El silencio fue tan absoluto que Håkon pudo oír el débil zumbido de las velas. Con una mano agarró la caja de cartón, en la que ya no quedaban más que un par de champiñones, la quitó de la mesa y se inclinó sobre ella.

—¿Qué es lo que has hecho, Fredrick? ¿Y qué coño has averiguado?

El periodista bajó la mirada, cohibido, y Håkon estampó la mano contra la mesa.

—¡Fredrick! ¿Qué es lo que tienes?

El periodista capitalino se había esfumado y no quedaba más que un chiquillo compungido que tenía que admitir su pecado ante un furioso superior. Azorado, se metió la mano en el bolsillo y sacó una llavecita relumbrante.

—Esta llave era de Jørgen Lavik —dijo débilmente—. Estaba pegada a la parte baja de su caja fuerte. O en un armario archivero, no recuerdo bien.

—No recuerdas bien. —El fiscal tenía las fosas nasales blancas de furia—. No recuerdas bien. Has sustraído una prueba importante que pertenece a uno de los sospechosos en un caso penal grave y no recuerdas bien dónde la encontraste. Está bien. —La mancha blanca se había extendido en un círculo en torno a la nariz y su cara parecía una bandera japonesa invertida—. ¿Podría preguntarte cuándo «encontraste» la llave?

—Hace algún tiempo —respondió el joven esquivamente—. Por cierto, ésta no es la original. Es una copia. Saqué un molde de la llave y la volví a dejar en su sitio.

El fiscal adjunto de la Policía respiraba por la nariz, como un toro excitado.

—Volveré sobre esto, Fredrick. Créeme. Volveré sobre esto. Ahora puedes coger tu botella y largarte de aquí.

Con un movimiento agresivo introdujo el corcho en la botella medio vacía. Al periodista del Dagbladet no le quedó más remedio que salir a la desagradable y fría noche prenavideña. Al llegar a la puerta colocó el pie en el marco para impedir que se interrumpiera todo contacto.

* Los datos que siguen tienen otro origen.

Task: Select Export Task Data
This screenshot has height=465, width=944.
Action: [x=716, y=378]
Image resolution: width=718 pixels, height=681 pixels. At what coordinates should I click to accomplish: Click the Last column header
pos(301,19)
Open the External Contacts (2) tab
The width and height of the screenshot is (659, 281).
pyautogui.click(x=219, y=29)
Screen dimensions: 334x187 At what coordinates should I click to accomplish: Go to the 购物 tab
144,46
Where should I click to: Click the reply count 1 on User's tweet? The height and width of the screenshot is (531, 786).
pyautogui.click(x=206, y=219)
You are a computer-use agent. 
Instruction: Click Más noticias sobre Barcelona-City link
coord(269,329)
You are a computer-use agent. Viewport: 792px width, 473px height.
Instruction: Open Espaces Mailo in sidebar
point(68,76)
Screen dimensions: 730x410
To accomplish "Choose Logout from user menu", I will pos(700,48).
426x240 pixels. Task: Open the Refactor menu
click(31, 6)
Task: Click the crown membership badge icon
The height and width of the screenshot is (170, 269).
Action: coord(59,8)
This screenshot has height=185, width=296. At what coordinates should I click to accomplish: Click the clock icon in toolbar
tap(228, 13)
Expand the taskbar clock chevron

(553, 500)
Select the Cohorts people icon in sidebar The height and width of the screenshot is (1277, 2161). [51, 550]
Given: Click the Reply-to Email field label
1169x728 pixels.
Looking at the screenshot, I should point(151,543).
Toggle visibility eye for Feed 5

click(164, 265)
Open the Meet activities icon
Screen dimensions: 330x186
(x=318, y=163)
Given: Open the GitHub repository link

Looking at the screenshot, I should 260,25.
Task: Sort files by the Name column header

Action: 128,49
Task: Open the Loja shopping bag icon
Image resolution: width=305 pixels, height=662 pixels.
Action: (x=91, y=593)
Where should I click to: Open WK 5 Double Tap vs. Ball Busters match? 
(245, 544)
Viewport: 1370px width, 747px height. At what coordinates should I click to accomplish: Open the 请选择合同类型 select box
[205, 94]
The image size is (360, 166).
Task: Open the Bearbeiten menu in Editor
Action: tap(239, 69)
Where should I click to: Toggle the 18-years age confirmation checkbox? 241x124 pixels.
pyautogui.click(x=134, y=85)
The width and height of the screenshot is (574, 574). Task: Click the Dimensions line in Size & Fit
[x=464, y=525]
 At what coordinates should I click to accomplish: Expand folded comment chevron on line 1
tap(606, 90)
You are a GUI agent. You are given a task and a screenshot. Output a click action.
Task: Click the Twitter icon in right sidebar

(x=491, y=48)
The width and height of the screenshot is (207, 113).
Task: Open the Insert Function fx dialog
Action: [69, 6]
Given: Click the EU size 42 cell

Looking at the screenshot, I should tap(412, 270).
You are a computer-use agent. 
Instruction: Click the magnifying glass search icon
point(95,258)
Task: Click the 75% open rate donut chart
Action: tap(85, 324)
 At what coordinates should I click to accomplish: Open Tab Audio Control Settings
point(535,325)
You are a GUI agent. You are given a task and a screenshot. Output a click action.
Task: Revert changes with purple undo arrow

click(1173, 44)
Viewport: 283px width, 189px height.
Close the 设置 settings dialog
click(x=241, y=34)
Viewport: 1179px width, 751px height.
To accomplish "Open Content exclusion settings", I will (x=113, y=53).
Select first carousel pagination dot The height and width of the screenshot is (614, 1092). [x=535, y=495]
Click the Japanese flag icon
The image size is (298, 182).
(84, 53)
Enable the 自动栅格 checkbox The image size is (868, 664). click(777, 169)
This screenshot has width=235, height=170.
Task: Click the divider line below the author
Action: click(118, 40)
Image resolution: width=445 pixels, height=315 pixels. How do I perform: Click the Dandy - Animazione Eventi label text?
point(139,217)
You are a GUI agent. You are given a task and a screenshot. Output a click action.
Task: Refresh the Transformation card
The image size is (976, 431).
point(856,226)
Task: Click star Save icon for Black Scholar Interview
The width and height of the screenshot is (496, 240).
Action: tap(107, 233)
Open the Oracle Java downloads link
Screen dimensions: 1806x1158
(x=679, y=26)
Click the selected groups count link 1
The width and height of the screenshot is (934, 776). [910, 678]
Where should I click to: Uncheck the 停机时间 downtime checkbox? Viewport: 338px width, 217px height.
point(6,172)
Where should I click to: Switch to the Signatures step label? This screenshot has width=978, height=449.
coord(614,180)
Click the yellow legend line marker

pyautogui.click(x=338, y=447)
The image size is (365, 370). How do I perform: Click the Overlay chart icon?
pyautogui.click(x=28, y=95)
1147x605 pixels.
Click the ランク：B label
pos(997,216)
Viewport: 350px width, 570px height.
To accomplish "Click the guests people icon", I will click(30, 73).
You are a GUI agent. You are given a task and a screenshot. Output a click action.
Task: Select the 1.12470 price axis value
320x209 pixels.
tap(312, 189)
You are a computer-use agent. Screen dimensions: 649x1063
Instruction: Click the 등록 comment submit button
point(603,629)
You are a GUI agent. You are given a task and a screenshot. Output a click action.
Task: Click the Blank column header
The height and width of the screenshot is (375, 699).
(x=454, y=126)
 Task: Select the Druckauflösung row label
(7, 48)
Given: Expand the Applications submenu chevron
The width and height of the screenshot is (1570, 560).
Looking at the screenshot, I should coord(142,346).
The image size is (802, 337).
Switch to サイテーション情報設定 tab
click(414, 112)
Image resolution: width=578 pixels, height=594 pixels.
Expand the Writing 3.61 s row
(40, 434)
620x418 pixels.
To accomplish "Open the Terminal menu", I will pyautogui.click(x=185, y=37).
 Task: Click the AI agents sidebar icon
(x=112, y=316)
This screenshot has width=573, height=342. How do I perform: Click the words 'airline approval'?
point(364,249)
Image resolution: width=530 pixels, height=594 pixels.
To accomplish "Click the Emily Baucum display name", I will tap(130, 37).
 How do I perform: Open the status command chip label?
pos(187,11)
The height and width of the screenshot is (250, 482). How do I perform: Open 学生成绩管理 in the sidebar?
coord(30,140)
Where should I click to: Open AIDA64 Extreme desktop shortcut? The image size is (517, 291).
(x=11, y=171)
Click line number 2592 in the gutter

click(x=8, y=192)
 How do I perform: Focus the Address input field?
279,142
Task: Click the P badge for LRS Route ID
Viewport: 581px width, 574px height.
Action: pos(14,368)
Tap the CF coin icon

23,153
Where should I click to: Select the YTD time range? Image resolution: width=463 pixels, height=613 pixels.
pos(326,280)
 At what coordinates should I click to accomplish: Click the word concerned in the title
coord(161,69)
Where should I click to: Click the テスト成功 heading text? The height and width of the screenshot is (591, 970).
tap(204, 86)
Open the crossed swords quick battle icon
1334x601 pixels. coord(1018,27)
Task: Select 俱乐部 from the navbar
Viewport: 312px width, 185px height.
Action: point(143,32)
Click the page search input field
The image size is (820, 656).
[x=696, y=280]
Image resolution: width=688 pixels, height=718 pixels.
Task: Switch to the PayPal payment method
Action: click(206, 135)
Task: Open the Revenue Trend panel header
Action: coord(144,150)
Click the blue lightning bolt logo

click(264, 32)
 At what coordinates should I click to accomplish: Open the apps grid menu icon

—Pero, oye, Sand —probó a decir—: algo recibiré yo a cambio de esto, ¿no? ¿La historia va a ser mía?

No obtuvo más respuesta que un dedo del pie muy dolorido.

Jueves, 10 de diciembre

Al cabo de menos de dos días de trabajo habían reducido las posibilidades a un número muy pequeño de lugares. En concreto a dos. Uno de ellos era un gimnasio del centro, muy respetable y serio; el otro era un estudio menos respetable, más caro, situado en la loma de Saint Hans. Ambos lugares eran aptos para realizar actividades físicas, pero mientras uno de ellos era legal, el otro ejercía sus actividades con mujeres importadas especialmente desde Tailandia. Les había costado encontrar al fabricante de la llave, pero una vez que la Policía encontró la empresa correcta, les llevó pocas horas averiguar a qué tipo de armarios correspondía. Teniendo en cuenta el destruido renombre de Lavik, todos estaban convencidos de que se trataba del burdel de la calle Ullevål, pero se equivocaban. Lavik había levantado pesas dos veces por semana, cosa que en realidad ya sabían, y que recordaron cuando revisaron los documentos.